Y. Matsumoto1, A. Dutt2, G. Santana-Rodríguez2, S. Godavarthi3, J Santoyo-Salazar4

1SEES, Electrical Engineering Department, 4Physics Department

Centro de Investigación y de Estudios Avanzados del IPN, Mexico.

2 Instituto de Investigaciones en Materiales,

Universidad Nacional Autónoma de México, Coyoacán 04510, Mexico

3Instituto de Ciencias Físicas, Universidad Nacional Autónoma de Mexico,

Cuernavaca, Morelos, Mexico

 

 

Email address: ymatsumo@cinvestav.mx

 

Abstract:

We briefly explain different film deposition processes and analyze the visible photoluminescence mechanism from the obtained silicon nanoparticles. The deposited samples are SiOx and SiOxCy thin films fabricated by using catalytic chemical vapor deposition method (Cat-CVD). We used two different precursors as Monomethyl Silane (MMS) and Tetraethyl Orthosilicate (TEOS) for film deposition at relatively low substrate temperatures of 200 to 300 °C. In our earlier work, we have obtained the white emission from as-deposited samples by varying the catalyst temperature from 1700 to 1900 °C.

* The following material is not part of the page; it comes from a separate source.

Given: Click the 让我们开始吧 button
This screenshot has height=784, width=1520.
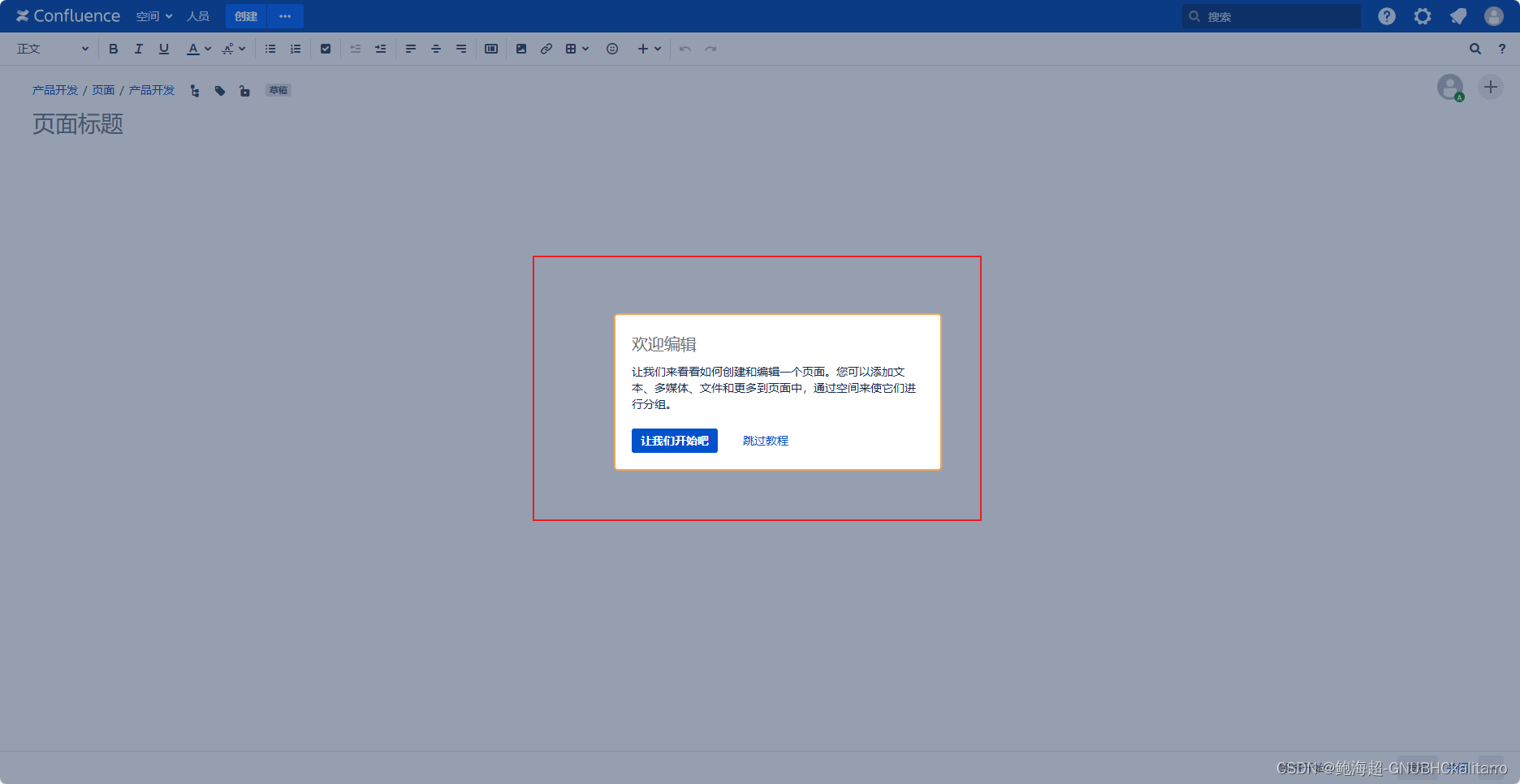Looking at the screenshot, I should [x=674, y=441].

By using Scanning electron microscope (SEM) and transmission electron microscope (TEM), it was confirmed the formation of nano-crystals related to the composite of silicon oxide and silicon oxicarbide in the a-SiOx or a-SiOxCy matrix, respectively, without any need of extra annealing treatment. Various morphological and structural analysis has been performed using atomic force microscopy (AFM), scanning electron microscopy (SEM), Fourier transform infrared spectroscopy (FTIR) and X-ray diffraction (XRD). Some size distributions of particles were observed and its correlation with their bonding states to silicon, hydrogen and oxygen. Time resolved photoluminescence (TRPL) explain the possible emission mechanism. The decay time of < 2ns obtained from the thin films, remarks the possible contribution of quantum confinement effect (QCE) from the nano-crystals in SiOxCy matrix.